Standards & Framework Alignment
This section maps relevant standards and security frameworks to the operational risks and controls described in this guidance.
OWASP Non-Human Identity Top 10 address the attack and risk surface, while NIST CSF 2.0 and NIST Zero Trust (SP 800-207) set the governance and control requirements practitioners need to meet.
| Framework | Control / Reference | Relevance |
|---|---|---|
| NIST CSF 2.0 | PR.AC-4 | Role-based access and workflow boundaries are central to the dashboard model. |
| NIST Zero Trust (SP 800-207) | AC-4 | The article’s unified console depends on preserving access boundaries while centralising operations. |
| OWASP Non-Human Identity Top 10 | NHI-03 | Offboarding and lifecycle cleanup apply directly to managed accounts and service access. |
Tie MSP offboarding to NHI lifecycle controls so access termination is verified across every client system.
Key terms
- Swivel-chair management: Swivel-chair management is the practice of completing one operational task by moving between multiple disconnected tools and interfaces. In identity and service operations, it creates inconsistency, slows execution, and makes it harder to prove that approvals, handoffs, and lifecycle steps actually completed.
- Single-pane dashboard: A single-pane dashboard is a unified interface that brings monitoring, workflow, and reporting into one view. For identity-heavy operations, its value depends on whether it preserves access boundaries and produces auditable state changes rather than simply consolidating screens.
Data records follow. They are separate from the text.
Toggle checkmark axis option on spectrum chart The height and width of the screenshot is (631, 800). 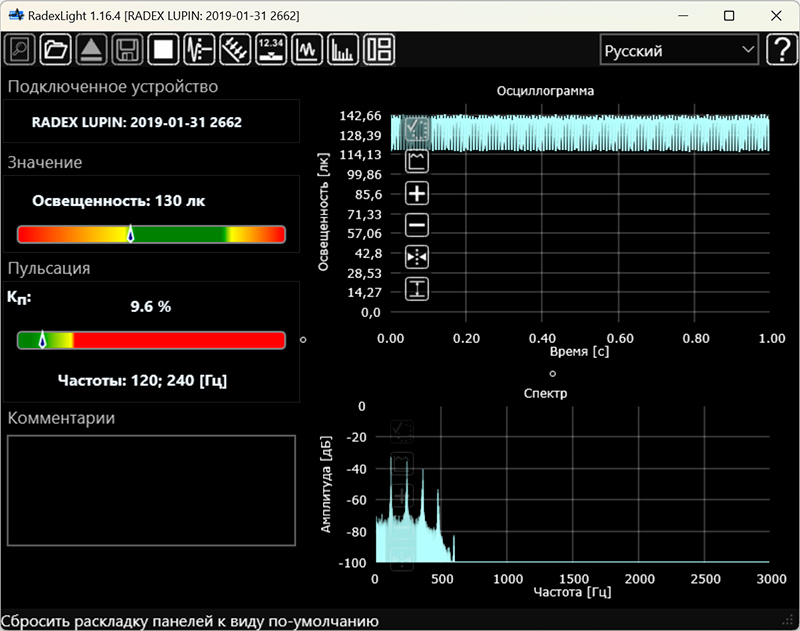(402, 431)
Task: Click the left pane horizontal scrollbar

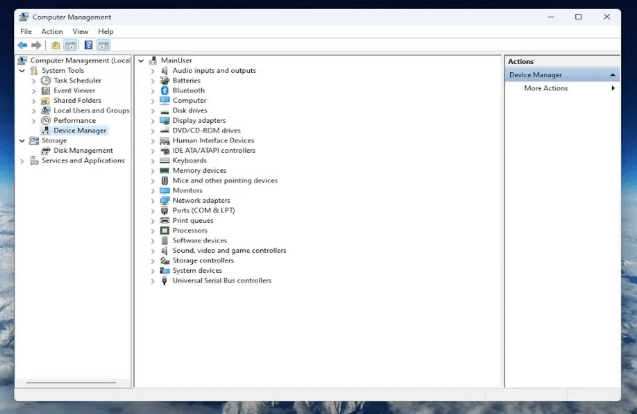Action: coord(70,382)
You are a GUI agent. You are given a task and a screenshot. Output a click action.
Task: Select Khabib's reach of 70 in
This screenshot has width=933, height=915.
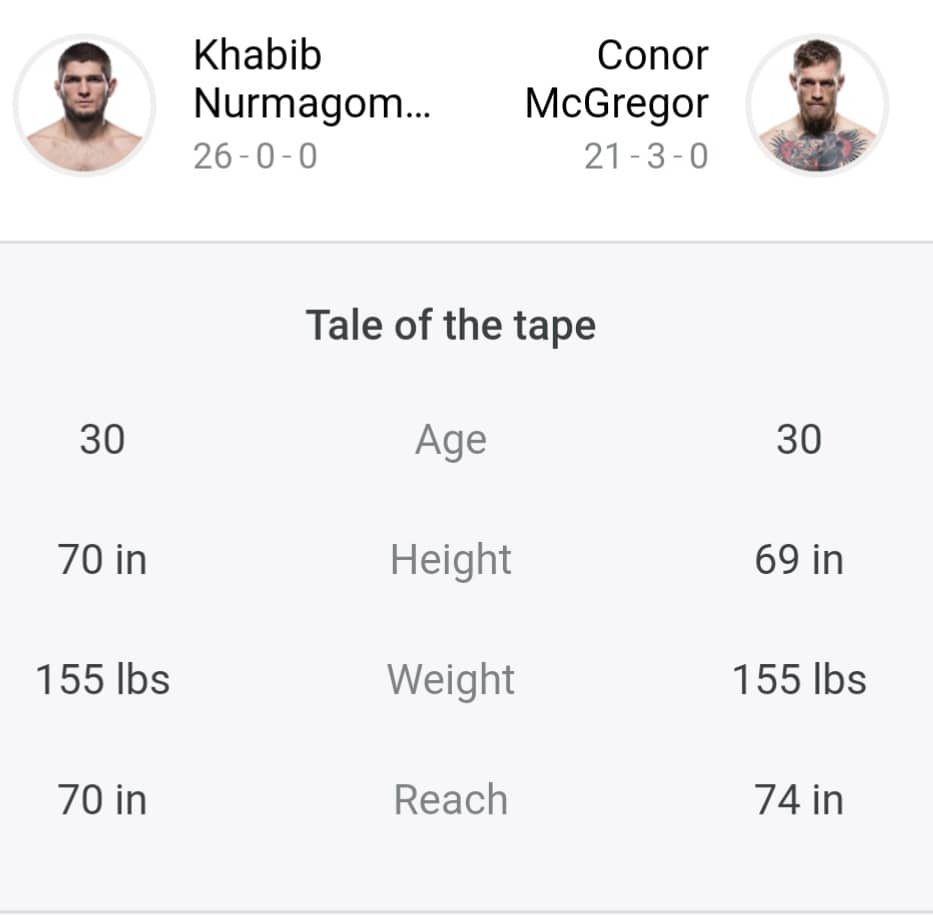pos(102,800)
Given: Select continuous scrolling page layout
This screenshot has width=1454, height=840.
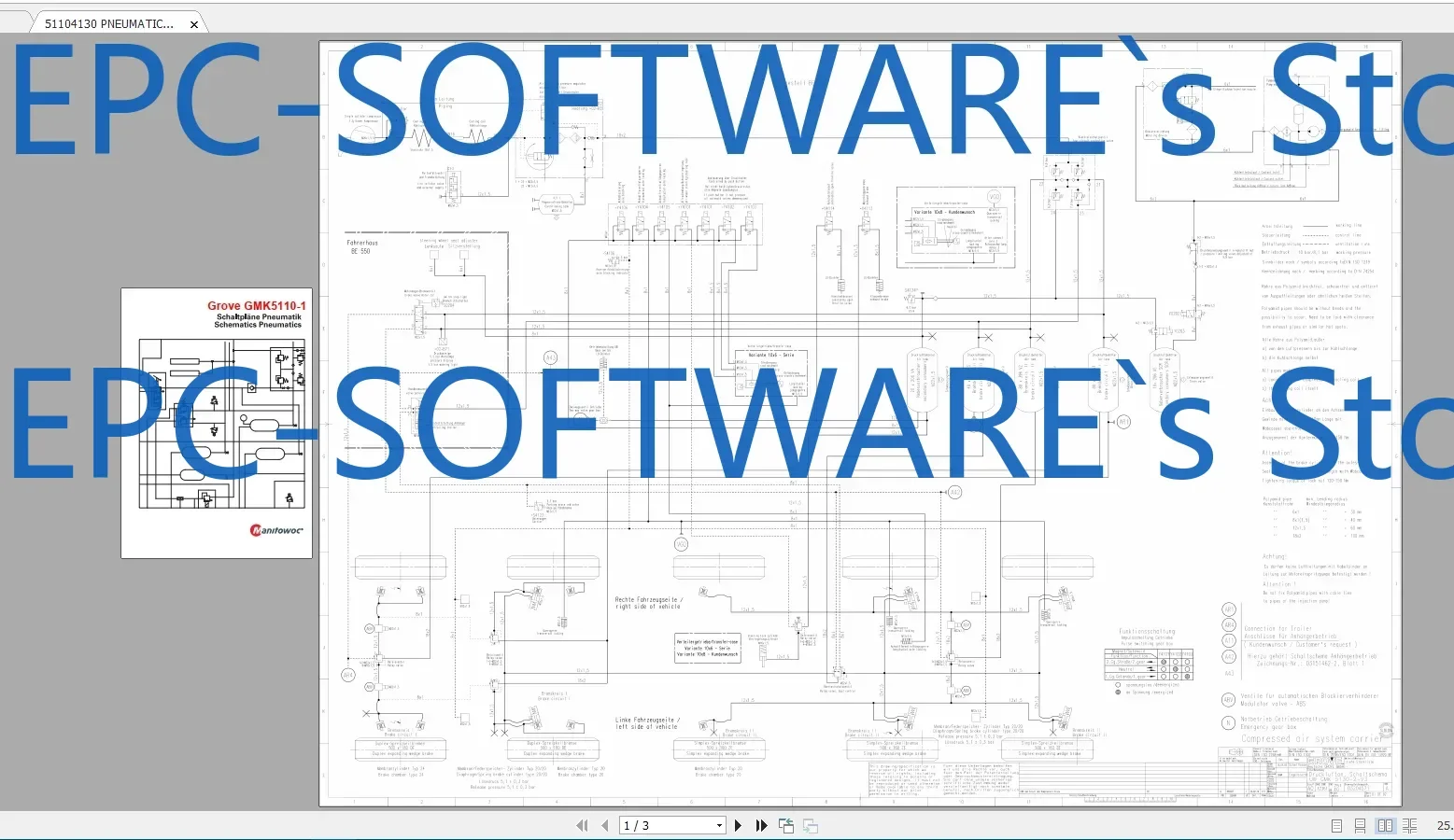Looking at the screenshot, I should (1360, 825).
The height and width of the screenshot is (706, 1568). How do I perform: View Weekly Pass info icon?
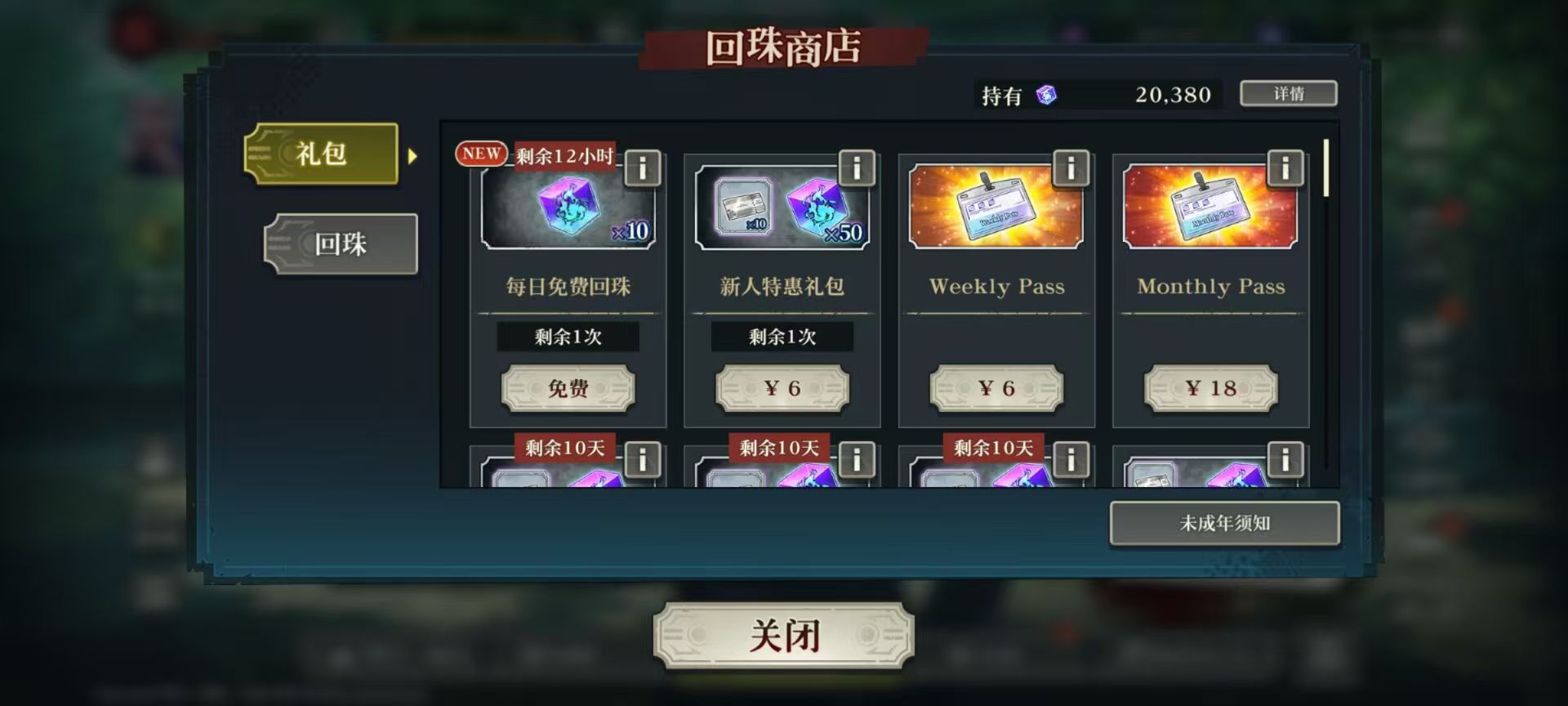click(1071, 168)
- Lifecycle completeness: Lifecycle completeness means a process reaches a verifiable end state, not just an intended one. In MSP and identity operations, that includes access termination, device recovery, documentation updates, and any required acknowledgements, all recorded in a way auditors and operators can trust.
- Governance debt: Governance debt is the accumulation of control weakness caused by manual handoffs, inconsistent evidence, and fragmented accountability. It may not break operations immediately, but it makes future audits, incident response, and offboarding harder because the organisation can no longer prove what happened cleanly.
Deepen your knowledge
NHI governance, agentic AI identity, and machine identity lifecycle are core topics in our NHI Foundation Level course, the industry's only accredited NHI security programme. If you are responsible for identity security strategy or NHI governance in your organisation, it is worth exploring.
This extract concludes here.